Every NBA owner has a few black marks on their reputations. For Minnesota Timberwolves owner Glen Taylor, those include agreeing to pay Joe Smith under the table, lording over a franchise that managed just two playoff series wins with Kevin Garnett in his prime, hitting a dismal run of form thereafter, not having particularly kind words for Garnett and others following their departures, and, depending on whom you ask, hiring the erratic David Kahn as general manager.

All things considered, though, Taylor has a relatively good reputation compared to other owners (which says something about those owners), currently serving as chairman of the league's Board of Governors and generally not doing anything especially embarrassing in public. There's a sense that Taylor, a former state senator, conceives of a sports team as part of the fabric of the community rather than a mere business venture.

As reported by Jon Krawczynski of the Associated Press, Taylor is now looking for, in his words, a successor. Except, in keeping with his approach, he's not looking for the highest bidder or a regular change in ownership:

Taylor told The Associated Press on Friday that he is looking to add a minority partner who could buy a part of the team that includes an option to buy Taylor out after observing the day-to-day operations of running a professional sports team.

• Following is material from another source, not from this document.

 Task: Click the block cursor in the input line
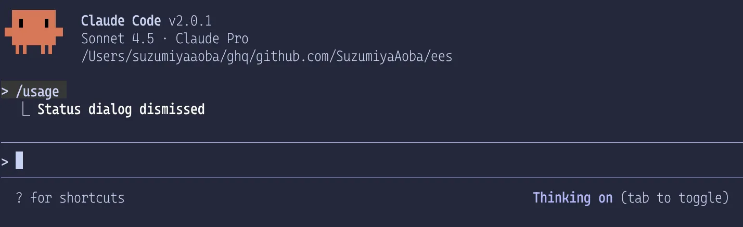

Taylor said he has yet to speak to any specific candidates, but made it clear that one of the biggest priorities for him will be a commitment to keeping the Timberwolves in Minnesota.

"I could find somebody to buy the team. That's not my problem," Taylor said at his office at Taylor Corp., a privately held printing and marketing giant. "I have to find someone that's committed to here. It's always best if it would be a Minnesotan. I'm telling you I don't know that's the way it's going to work out. I haven't had a lot of Minnesotans step up." [...]

Bringing someone in would help solidify the franchise. The 71-year-old Taylor has had a few health issues in the past. He said he's feeling strong and healthy these days, but thinks "it's in the best interest of Minnesota" to have a plan in place.

"If something would happen to me in the sense of illness or if I die, then something's in place," Taylor said. "I have let that be known and I'm going to talk to some people about that."

Taylor is making a responsible move in bringing in a successor to observe his role, and he deserves credit for not selling out the interests of Minnesota's fans and selling to someone who might move the team at first opportunity. After the shenanigans in Seattle, it's a legitimate concern for any small-market franchise. Taylor believes he owes the city, and he's acting accordingly.

But a responsible sale is still a sale, and discussing the next owner in terms of succession seems fairly euphemistic given the vagaries of any transfer of ownership. Taylor's idea seems to be to bring in a new owner who can learn some sort of "Timberwolves Way" and run the team in a way that Taylor would approve of. But this successor will enter this agreement with the assumption that he'll eventually be the primary owner, and that will necessarily involve a set of desires and dreams that Taylor cannot control. For all we know, the period of observation will convince the owner that he doesn't want to run a team in the same manner as Taylor, or perhaps soon after the official change in ownership he'll decide that he's not quite as committed to Minnesota as his predecessor. Those are worst-case scenarios for the Twin Cities, but they're still possible.

The problem with Taylor's plan isn't the plan itself, but that any change in ownership is fraught with unforeseen circumstances and potential pitfalls. New bosses have different priorities that no one can possibly predict years before they take power. Taylor can try to sell this idea as a safe bet, but there's no such thing when it comes to selling a sports franchise. In this case, the uncomfortable transition will just be delayed a few years.